Dass die Bluttat eines Menschen, der mit Sprengstoff und Feuerwaffe dasselbe ideologische Ziel verfolgte wie diese Instinktjournalist*innen, nun ausgeschlachtet wird, um neuerlich genau die Progromstimmung zu schüren, die zu dem Massaker in Oslo geführt hat, zeugt entweder von eiskaltem Kalkül oder von völliger geistiger Umnachtung.
4) Oslo ist das Ergebnis eines spezifisch europäischen, gesamtgesellschaftlichen Prozesses – und keine Einzeltat.
Die geistige Einheit von Politik, Kirche, Medien und der öffentlichen Meinung konstruiert ein „Wir“ der „jüdisch-christlichen“ Wertegemeinschaft, in das selbst progressive Bewegungen wie die der Schwulen oder die der Feminist*innen eingespannt werden können.
Wenn wir nicht als die Teile der Gesellschaft handeln, die zwischen säkularer Religionskritik und rassistischer Hetze unterscheiden können, gemeinsam und auf allen Ebenen, in den Medien, in der Politik und in unserer unmittelbaren Umgebung, wird sich Oslo wiederholen.
Handeln bedeutet in diesem Fall aber in erster Linie, die von oben gezogenen Grenzen zwischen uns zu sprengen und die Freundschaft zueinander zu suchen. Denn Freunde zu spalten ist viel schwieriger, als ewig fremde Nachbarn aufeinander zu hetzen.
Zusammen Handeln bedeutet, die rassistische Hetze als Verdummungsstrategie der privilegierten Klasse zu entlarven, die sich vor sozialen Unruhen schützen möchte. Dem müssen wir die Aufklärung über das Erstarken der kapitalistischen Verwertungsideolgie entgegensetzen, die sich gegen ALLE richtet, die nicht zum Brutto-Inland-Produkt beitragen.

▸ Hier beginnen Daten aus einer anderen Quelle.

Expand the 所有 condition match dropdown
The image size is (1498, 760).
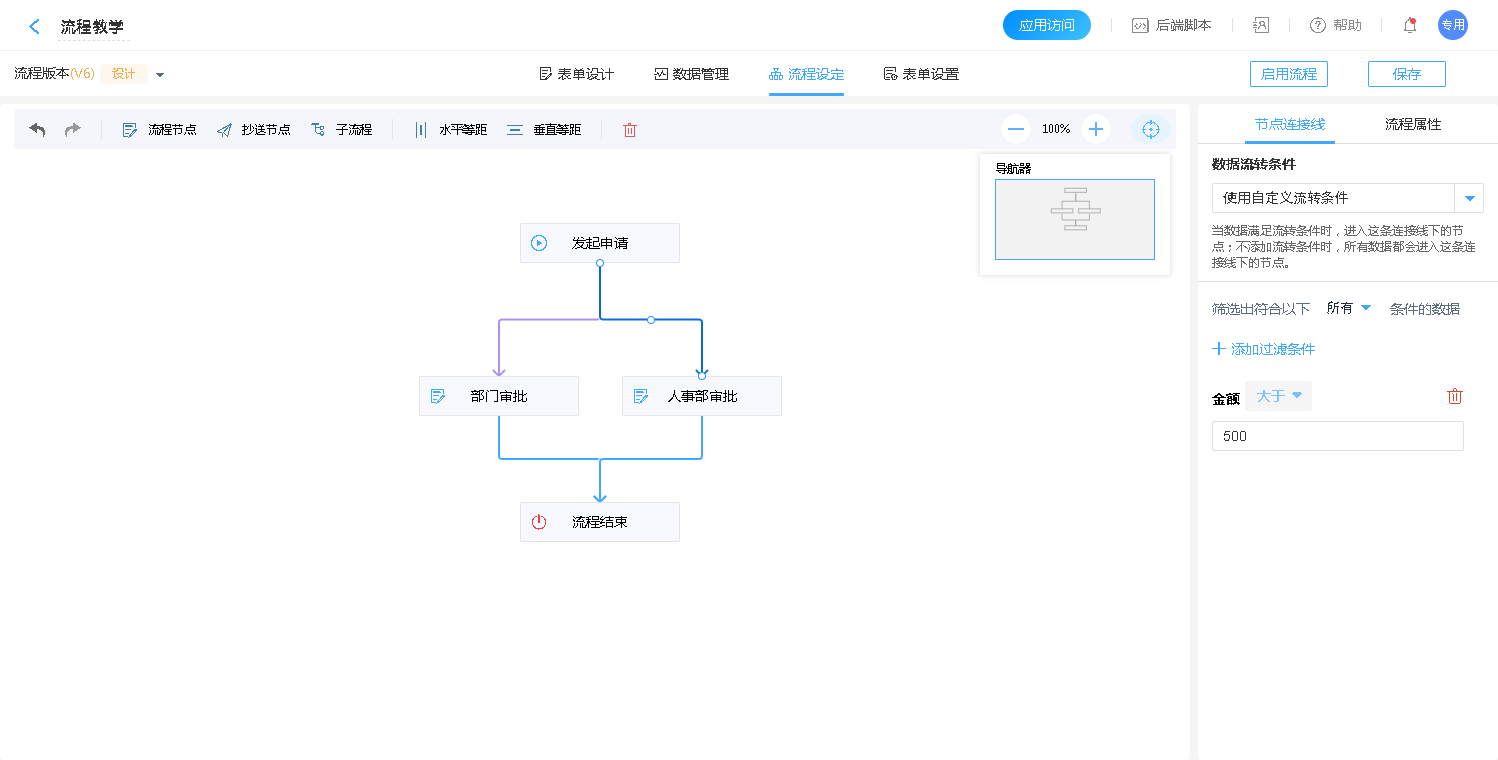coord(1348,308)
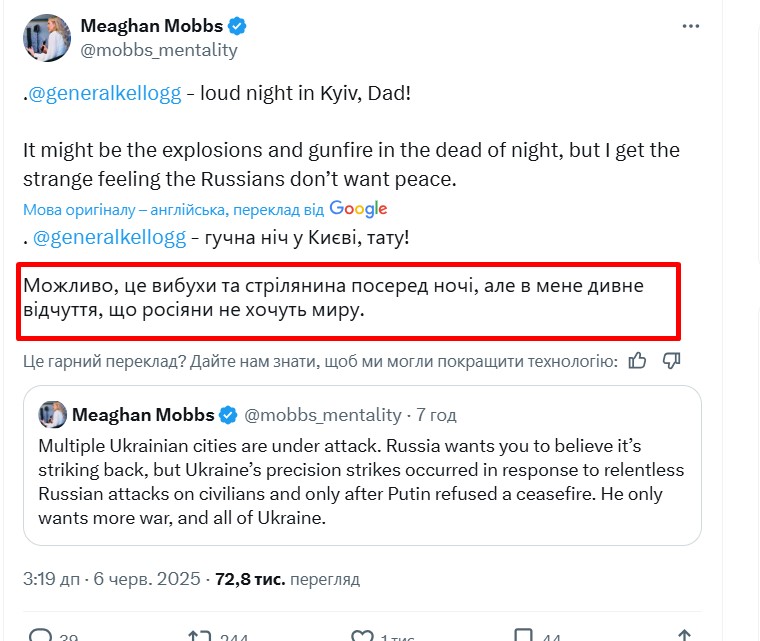Click the thumbs down translation feedback icon
Image resolution: width=760 pixels, height=641 pixels.
coord(672,360)
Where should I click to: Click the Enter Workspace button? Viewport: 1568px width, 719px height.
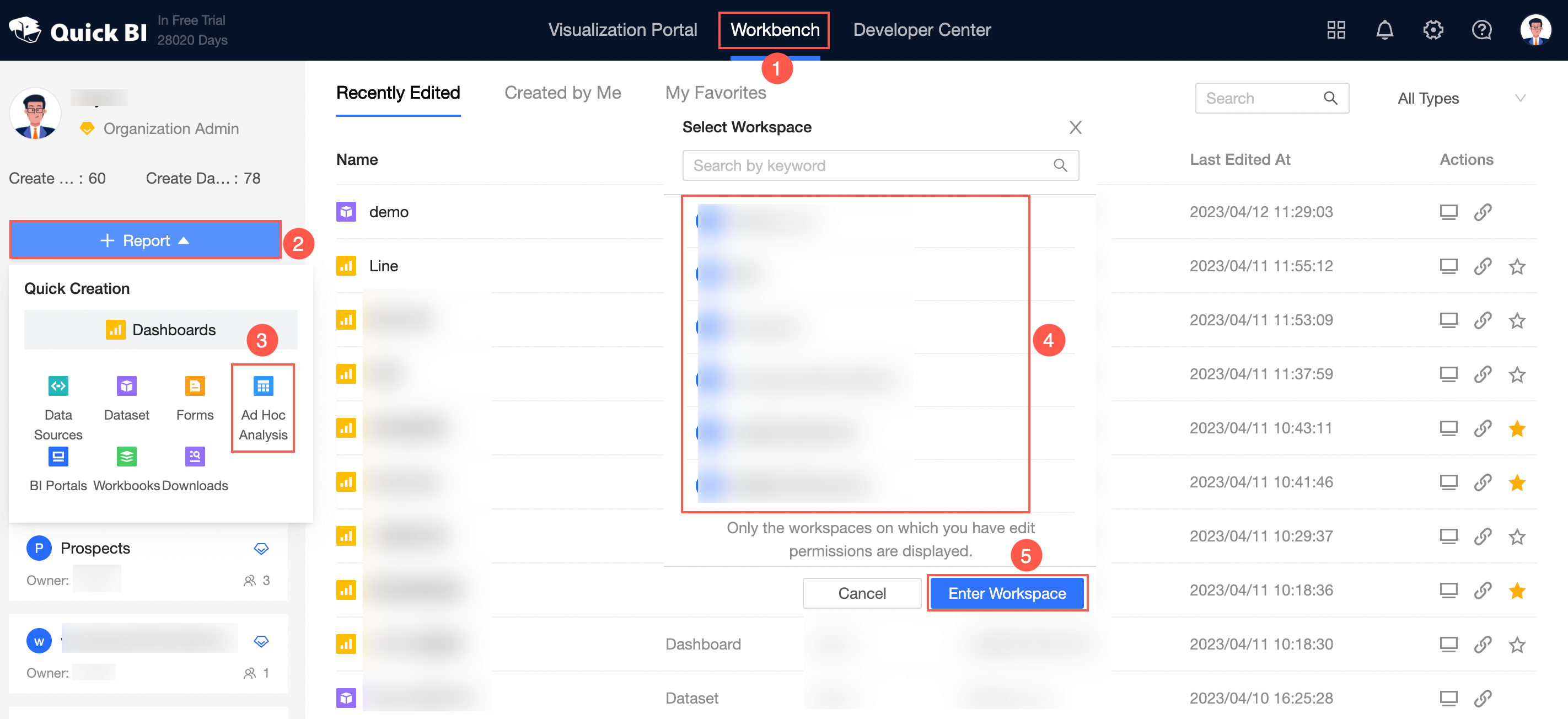1007,593
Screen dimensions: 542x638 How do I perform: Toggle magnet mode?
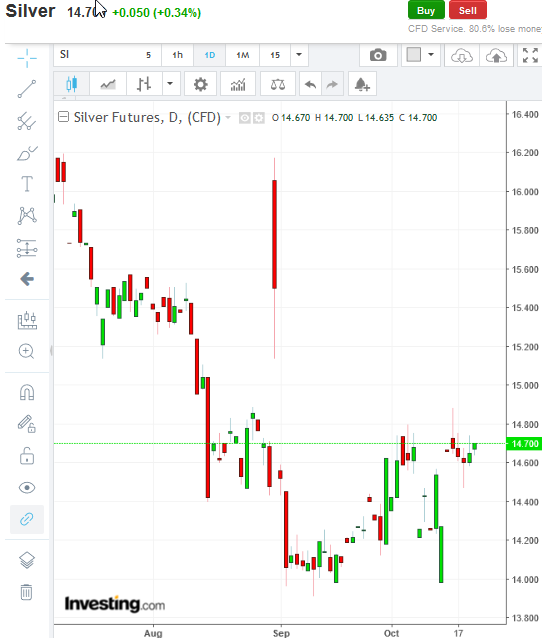[27, 392]
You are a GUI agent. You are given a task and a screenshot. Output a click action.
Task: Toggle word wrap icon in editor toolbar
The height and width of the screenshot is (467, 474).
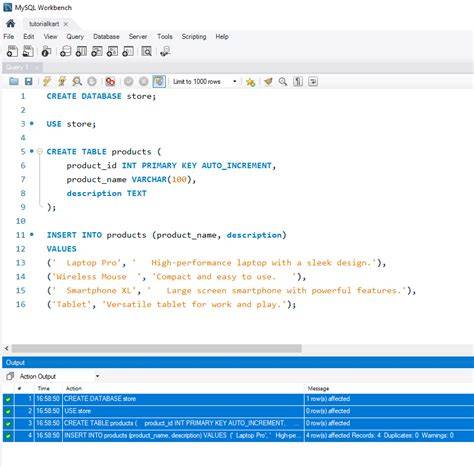313,82
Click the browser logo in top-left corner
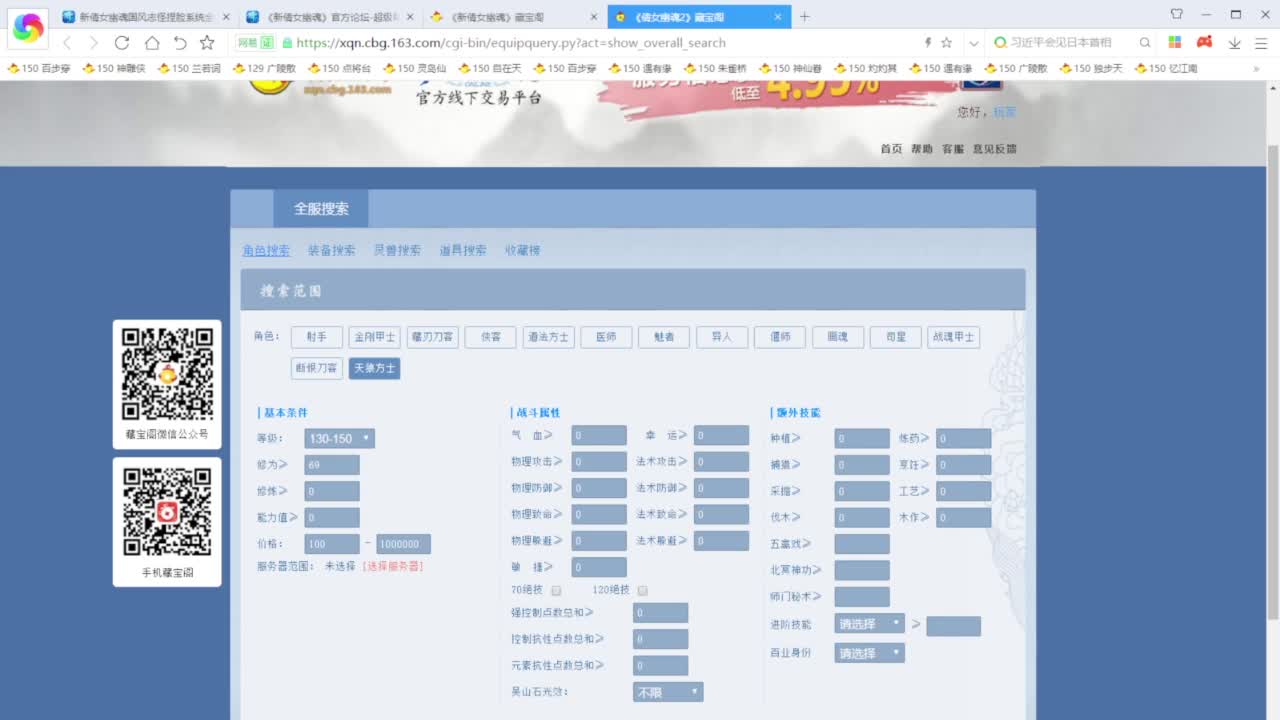This screenshot has height=720, width=1280. (x=27, y=27)
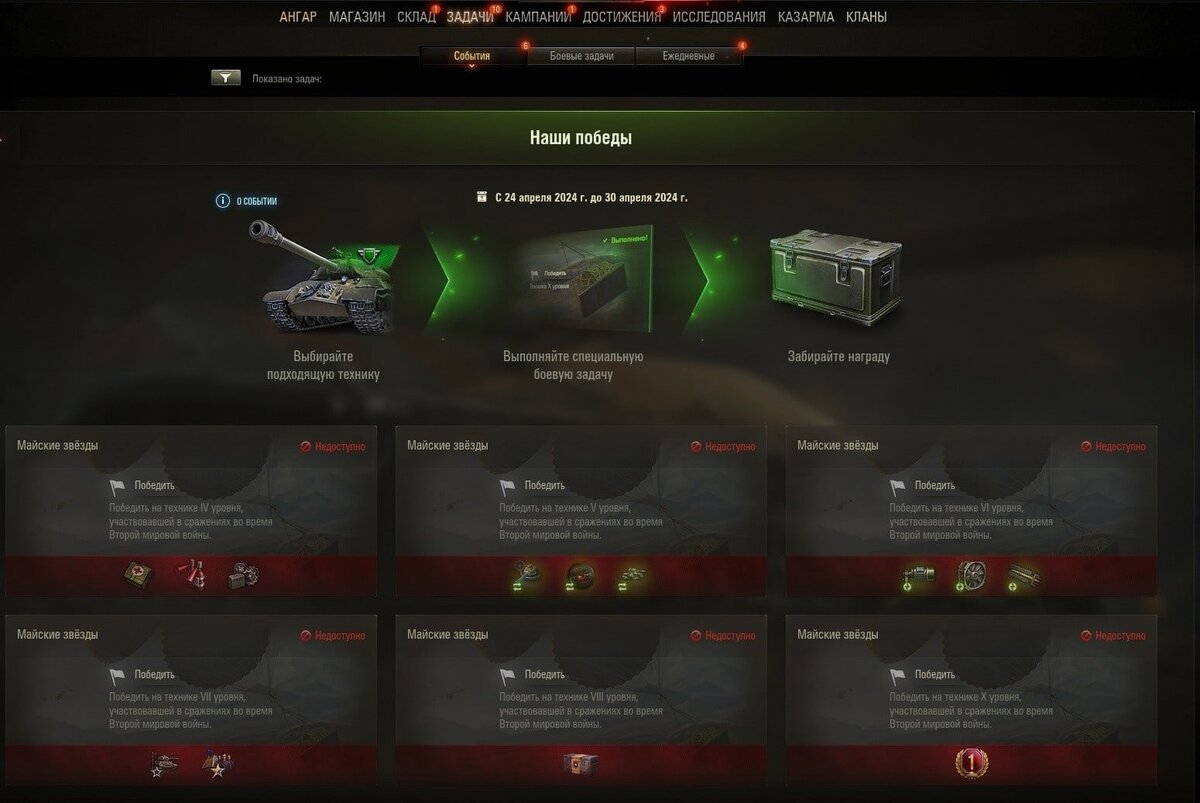
Task: Click the green reward box 'Забирайте награду'
Action: [x=837, y=279]
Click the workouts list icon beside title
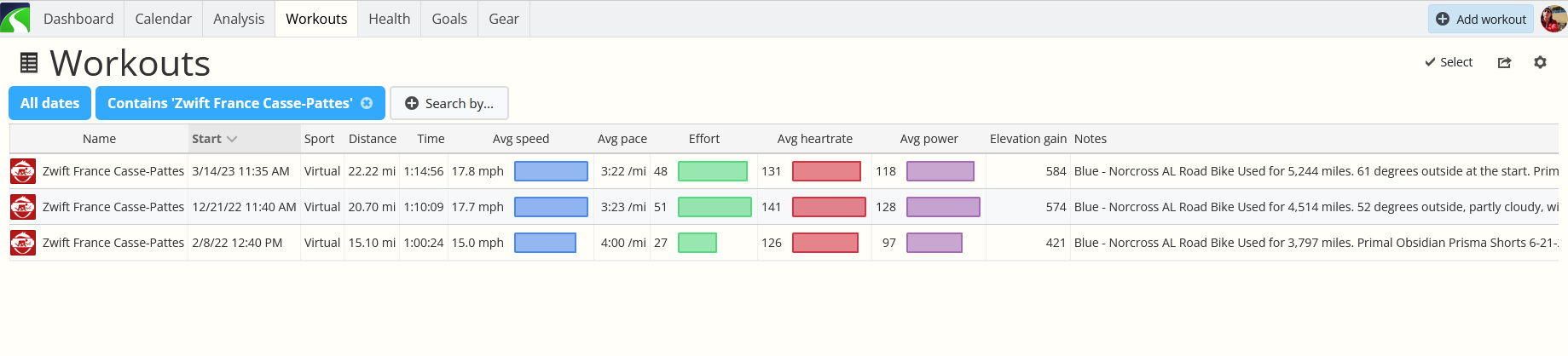Screen dimensions: 1568x356 (x=29, y=63)
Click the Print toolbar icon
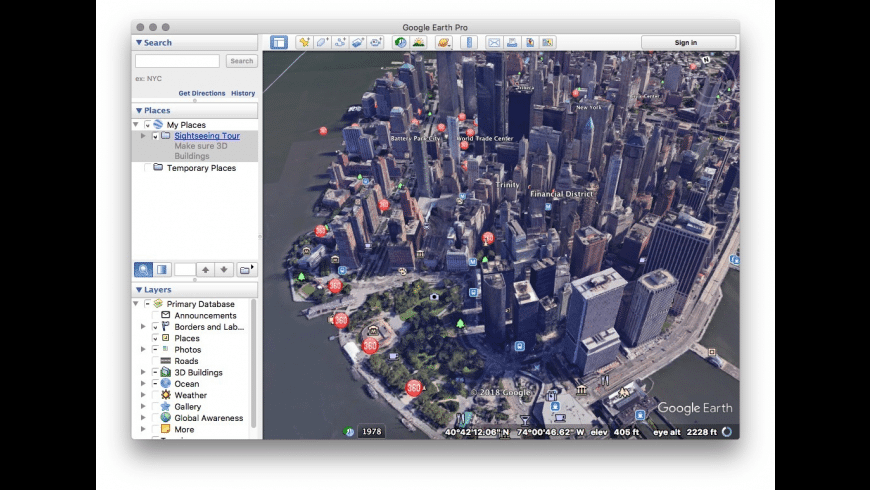870x490 pixels. 511,42
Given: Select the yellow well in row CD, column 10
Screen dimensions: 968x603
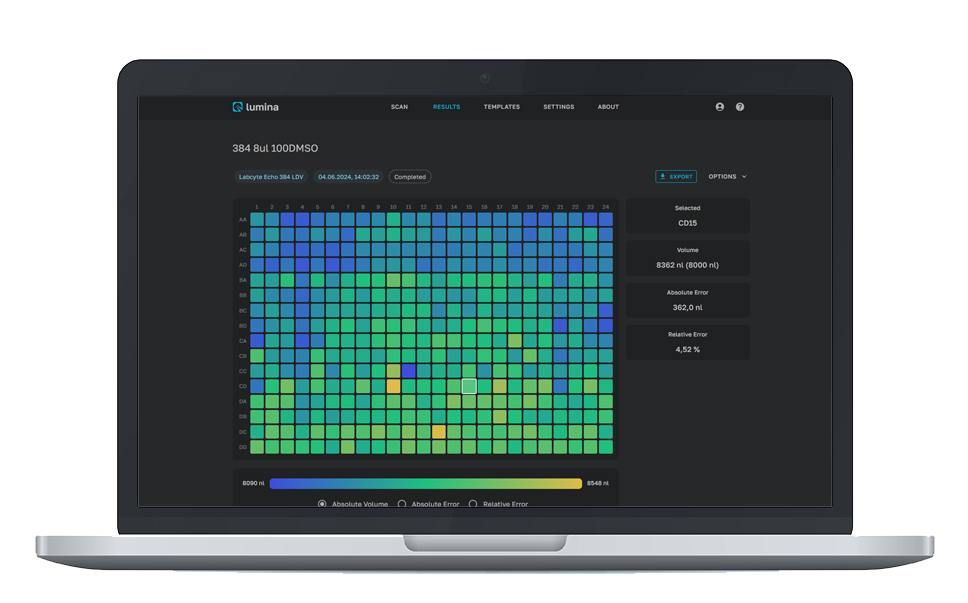Looking at the screenshot, I should (x=393, y=386).
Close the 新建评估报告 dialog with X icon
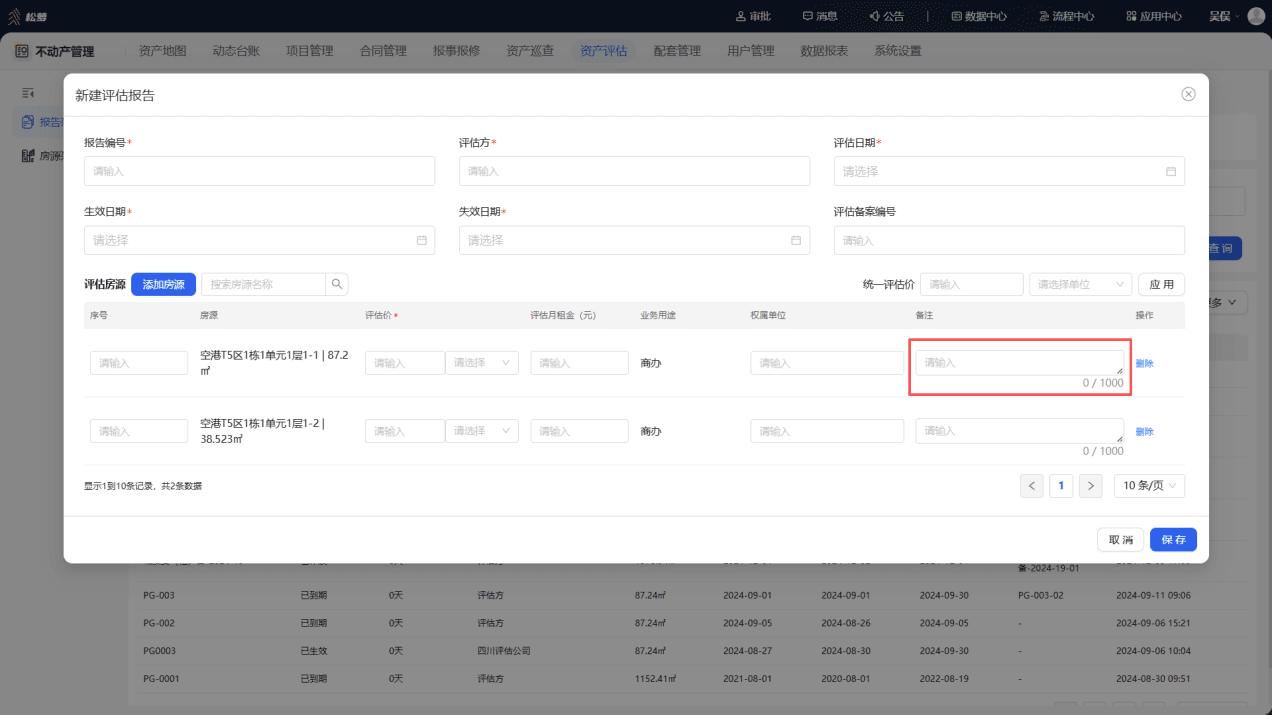 tap(1188, 94)
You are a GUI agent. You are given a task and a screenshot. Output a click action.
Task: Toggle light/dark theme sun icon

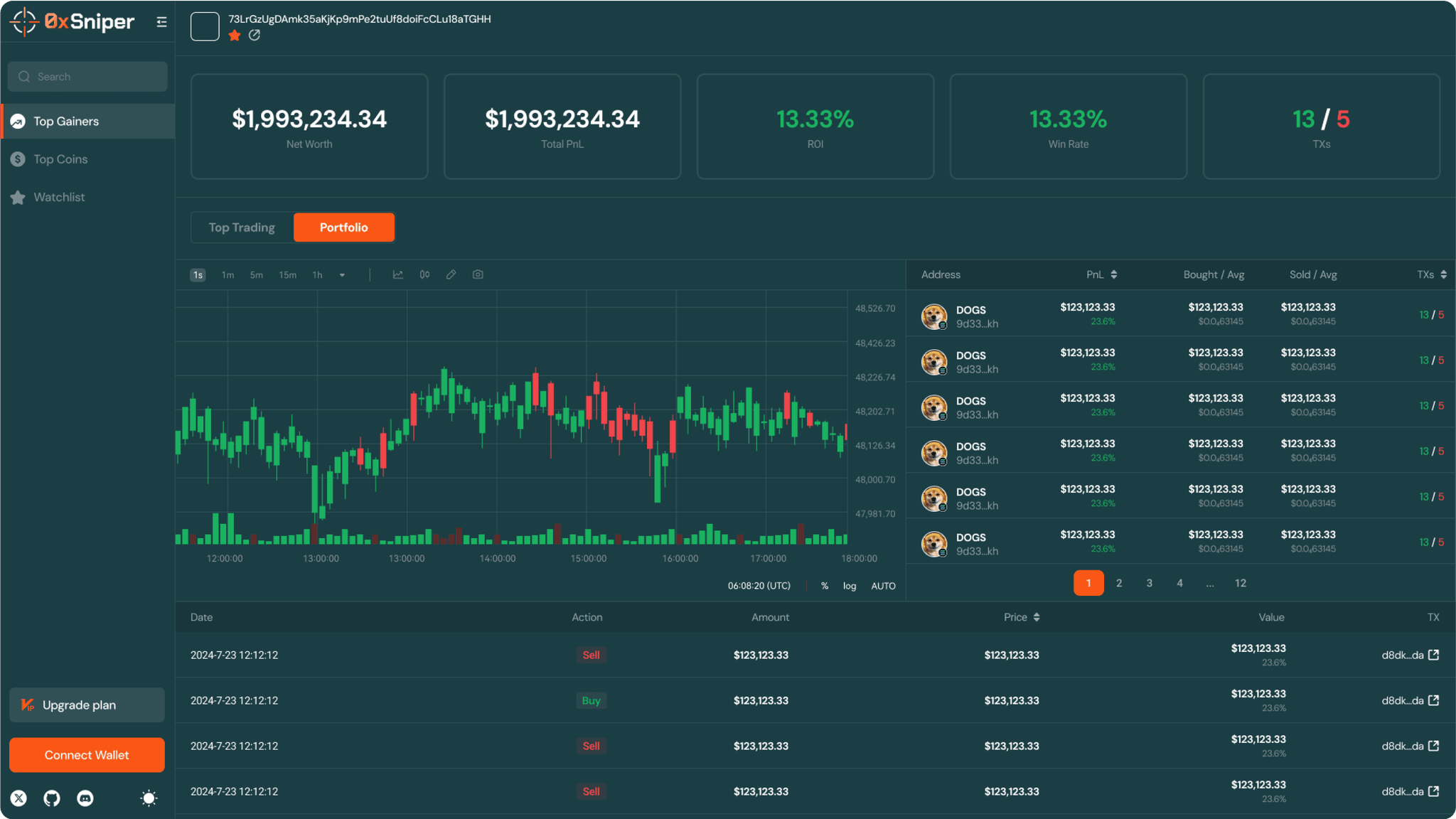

Es bedeutet aber auch, die Sprache als Hebel für tendenziöse Diskurse zu erkennen und wortschöpferische Brandsätze zu entschärfen, bevor sie Zugang in unseren Alltagsgebrauch finden. Dafür ist es unbedingt notwendig, sich mit beiden Kulturen differenziert auseinanderzusetzen, um Missverständnisse aus dem Weg zu räumen.
Zum Schluss möchten wir noch auf die interessante Wortschöpfung „mit Migationshintergrund“ aufmerksam machen, oder noch besser „mit migrantischem Hintergrund“, aber am besten „Migrantengruppen“, eine Terminologie aus dem „Politcal Correctness“, auf das sich der deutsche Mainstream anscheinend geeinigt hat – ohne uns zu fragen!
Wir sind jetzt also „Deutsche mit Bewegungshintergrund“ – ganz ehrlich, da war „Ausländer“ besser weil ehrlicher. Obwohl viele von uns hier geboren sind, wurden wir als aus dem Ausland kommend, weil genetisch importiert, ausgegrenzt. Unser Gegenvorschlag wäre, die Wortschöpfung des Künstlers … zu übernehmen, der formulierte:“Ich bin Deutscher mit Desktop-Hintergrund!“
Und da das ziemlich viele Leute, die hier geboren sind, von sich sagen können, wäre es doch ein einendes Element für eine gemeinsame kulturübergreifende Identität.
Noch ein Dankeswort an Datafox, der uns mit seinem analytischen Beitrag „Begriff Islamismus“ im Internet übersetzerische und geistige Vorarbeit geleistet hat.
Zusammen Handeln gegen den gegenwärtigen rassistischen Diskurs und die soziale Spaltung.
Wir kommen von überall her, und wir lassen uns weder spalten, noch vertreiben!
Wir verabschieden uns mit revolutionärem Optimismus und einem:
„Hoch die internationale Solidarität!“.